**PROBLEM STATEMENT:** Return an exact copy of the lines from the one holding "Instruction: Click the Login link" to the end of the data, including both the starting and final lines. Leave the pictures out.
*** SUPPLIED INFORMATION Section Begins ***
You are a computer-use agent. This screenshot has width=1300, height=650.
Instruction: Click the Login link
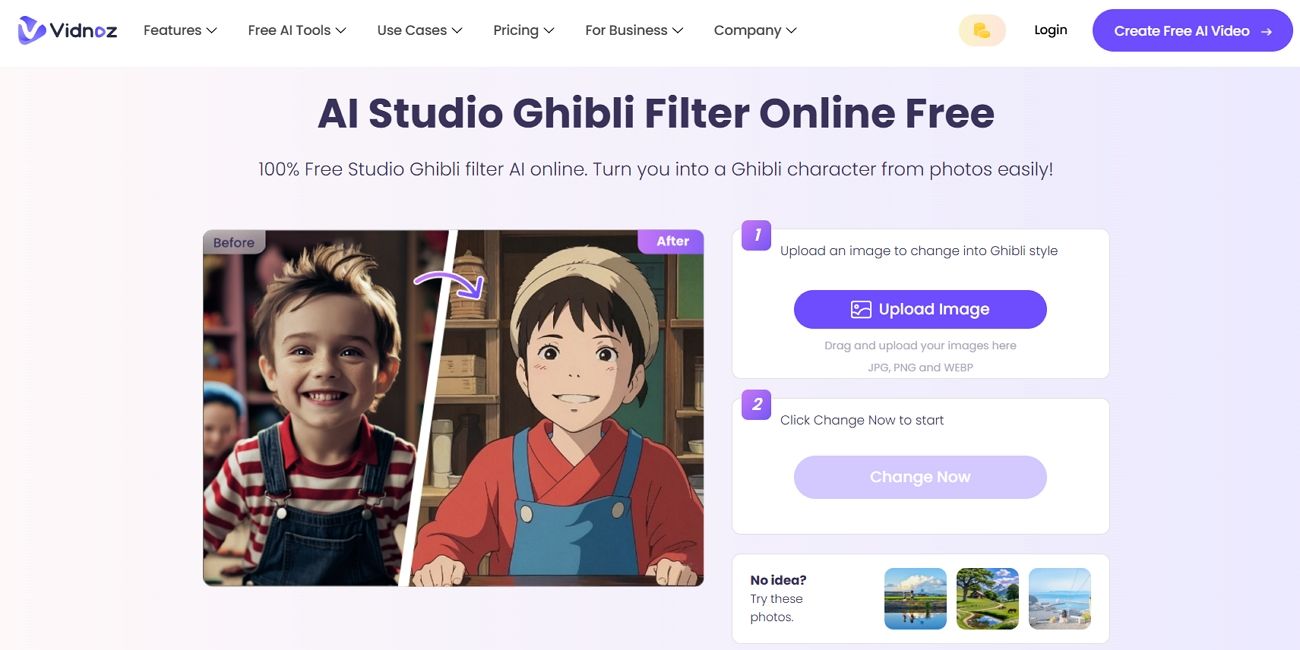tap(1050, 29)
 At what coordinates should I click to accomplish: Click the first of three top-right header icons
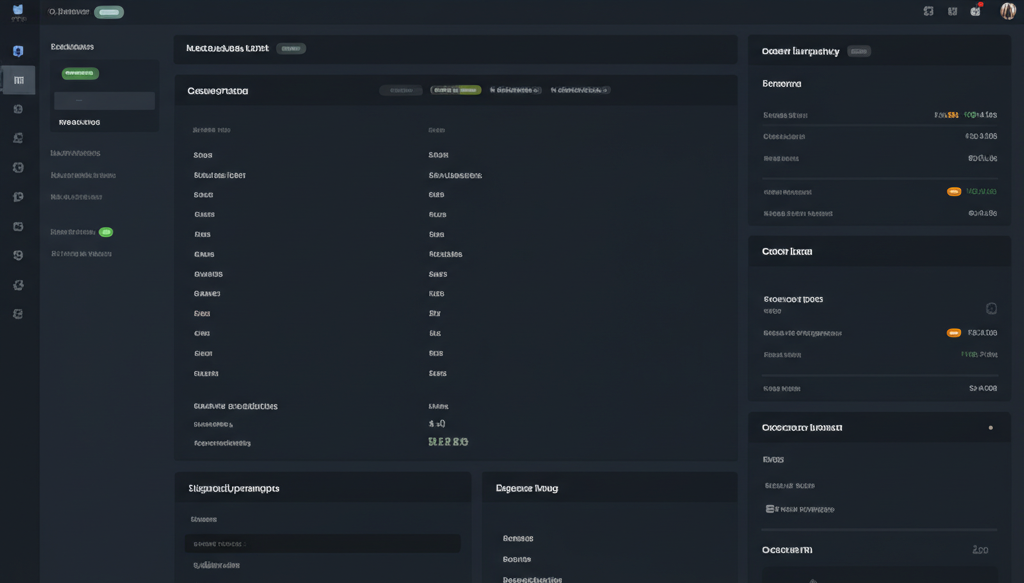[928, 11]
*** SUPPLIED INFORMATION Section Ends ***
**ANSWER TO THIS PROBLEM:**
Instruction: Click the Login link
tap(1050, 29)
 At what coordinates should I click to accomplish: Click the first of three top-right header icons
[928, 11]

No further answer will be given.